## [Extract to read]
+ + + +
# Cormorant Roaster



## iroko (Nov 9, 2012)

On Saturday I took a trip to Cropredy Village near Banbury to pick up my new Cormorant Roaster.









It was great to meet Johan and Tazelle and to see my roaster waiting for me to do a roast, the machine looks amazing, really top quality with excellent detail to the finish. While waiting for the roaster to warm up Johan explained the roaster to me and how It works.

We roasted 500g of El Salvador Finca San Ernsto, 1st crack is easily heard and the beans were dropped at the start of 2nd crack which was at just after 11.30ish I think. I was trying to take everything in and It was all over too soon.

I'm really happy with the Roaster and looking forward to my 1st roast on my own. Johan also had a few Roasters lined up getting ready to be shipped to their new

owners, and I know they'll be very happy.

I cant seem to upload any pics at the moment, I'll try later.


----------



## MediumRoastSteam (Jul 7, 2015)

Exciting times @iroko, looks like the Today's Roast thread readers will be suffering upgraditus very soon indeed!
+ + + +
## [Dataset extract]
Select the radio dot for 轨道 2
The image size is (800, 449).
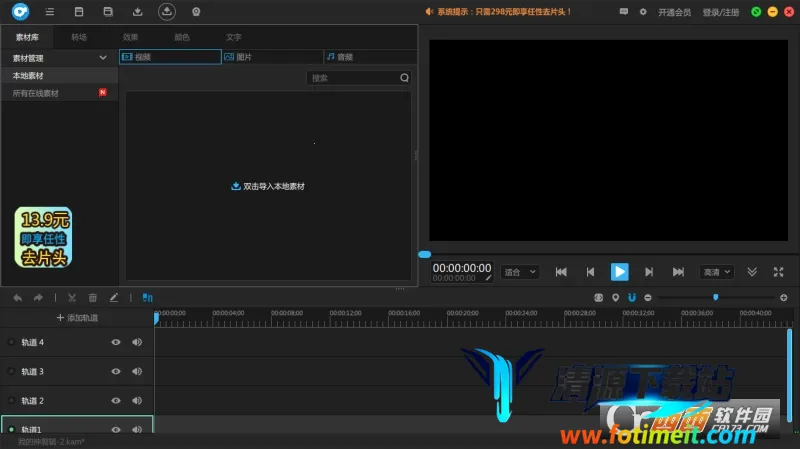pos(11,400)

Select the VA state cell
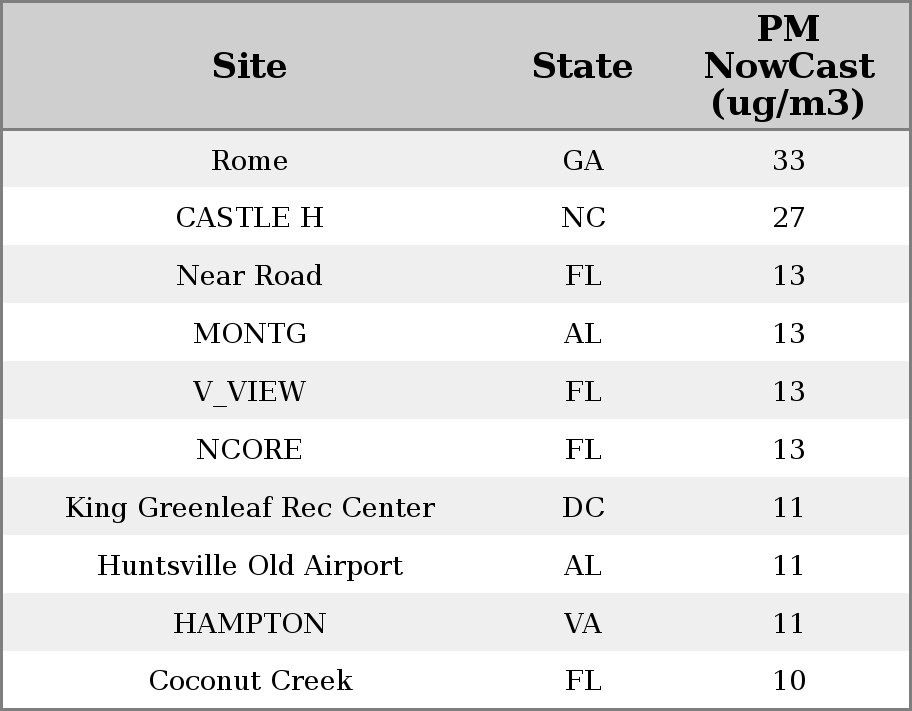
+ + + +
## [What you need to do]
a - Repeat the Cormorant Roaster thread word for word, between "It was great" and "I'll try later.", inclusive.
b - Name every person or forum user who appears in the Cormorant Roaster thread.
The data has no connection to the Cormorant Roaster thread.

## [Answers]
a -
It was great to meet Johan and Tazelle and to see my roaster waiting for me to do a roast, the machine looks amazing, really top quality with excellent detail to the finish. While waiting for the roaster to warm up Johan explained the roaster to me and how It works.

We roasted 500g of El Salvador Finca San Ernsto, 1st crack is easily heard and the beans were dropped at the start of 2nd crack which was at just after 11.30ish I think. I was trying to take everything in and It was all over too soon.

I'm really happy with the Roaster and looking forward to my 1st roast on my own. Johan also had a few Roasters lined up getting ready to be shipped to their new

owners, and I know they'll be very happy.

I cant seem to upload any pics at the moment, I'll try later.

b -
iroko
Johan
Tazelle
MediumRoastSteam